Given a m x n grid filled with non-negative numbers, find a path from top left to bottom right which minimizes the sum of all numbers along its path.
Note: You can only move either down or right at any point in time.
Input:
[
[1,3,1],
[1,5,1],
[4,2,1]
]
Output: 7
Explanation: Because the path 1→3→1→1→1 minimizes the sum.
题意:
给定一个二维矩阵, 找出一条从左上角到右下角的path,能使得这条path经过的所有数字相加之和最小
思路:
[
[1,3,1],
[1,5,1],
[4,2,1]
]
二维dp
1 4 5 2 ? dp[i][j] 6
初始化,
dp[0][0] = grid[0][0]
是否需要预处理第一个row: dp[0][j], 因为矩阵中间的dp[i][j]既可能来自上方,也可能来自左方。
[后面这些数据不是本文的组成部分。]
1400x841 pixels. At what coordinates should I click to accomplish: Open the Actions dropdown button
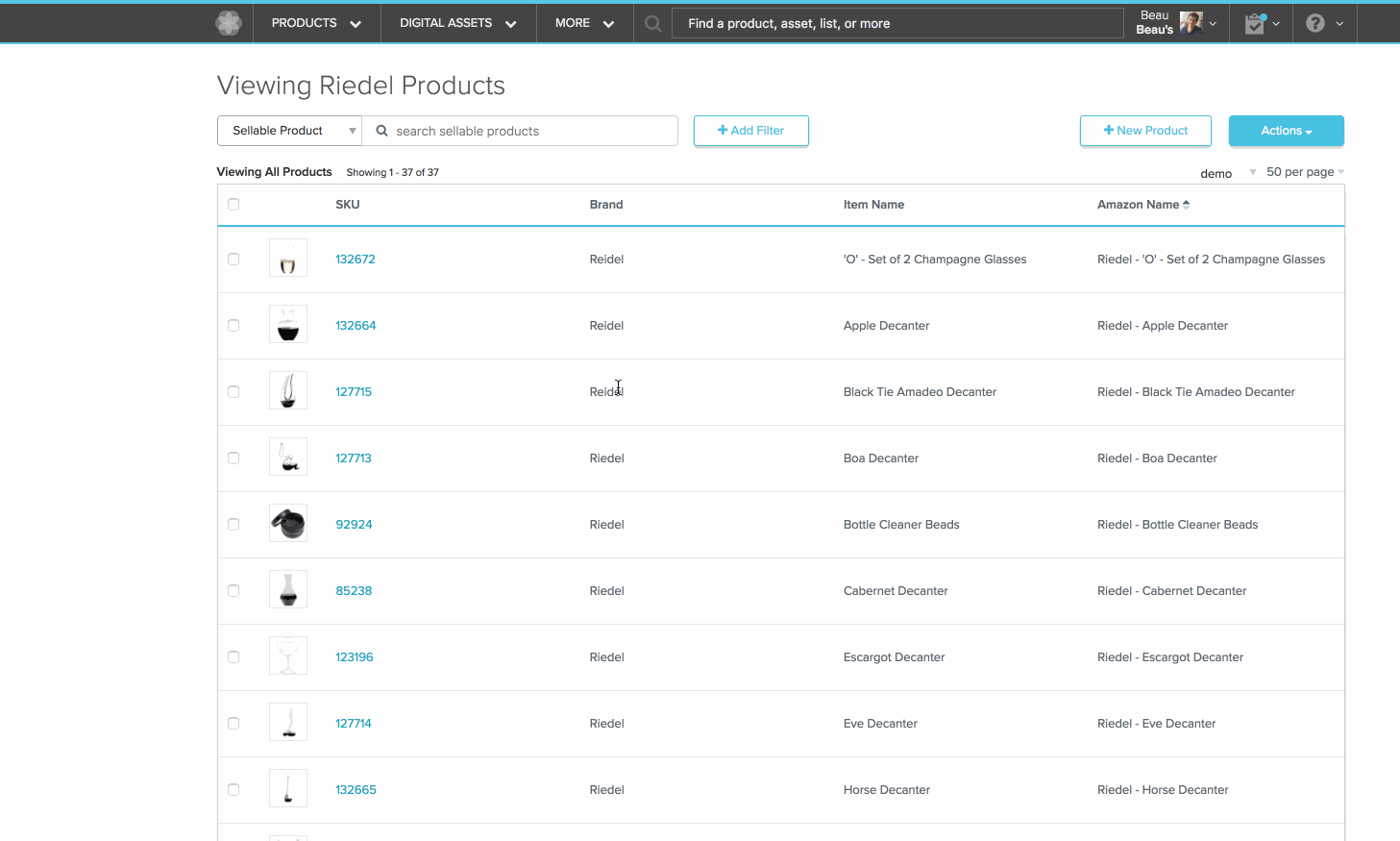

所以先预处理仅来自左方的path数字之和 dp[0][j] = dp[0][j-1] + grid[0][j]
是否需要预处理第一个col:dp[i][0],因为矩阵中间的dp[i][j]既可能来自上方,也可能来自左方。 所以先预处理仅来自上方的path数字之和 dp[i][0] = dp[i-1][0] + grid[i][0]
转移方程,
因为矩阵中间的dp[i][j]既可能来自上方,也可能来自左方, 要使得path的数字之和最小,必须比较上方和左方的结果哪个更小,再相加到当前的grid[i][j]上
dp[i][j] = min( dp[i-1][j], dp[j-1][i] ) + grid[i][j]
代码:
class Solution {
public int minPathSum(int[][] grid) {
// init
int[][] dp = new int[grid.length ][ grid[0].length];
dp[0][0] = grid[0][0];
for(int i = 1; i< grid.length; i++){
dp[i][0] = grid[i][0] + dp[i-1][0] ;
} for(int j = 1; j< grid[0].length; j++){
dp[0][j] = grid[0][j] + dp[0][j-1] ;
}
// func
for(int i = 1; i< grid.length; i++){
for(int j = 1; j< grid[0].length; j++){
dp[i][j] = Math.min(dp[i-1][j], dp[i][j-1]) + grid[i][j];
}
}
return dp[grid.length-1 ][ grid[0].length-1];
}
}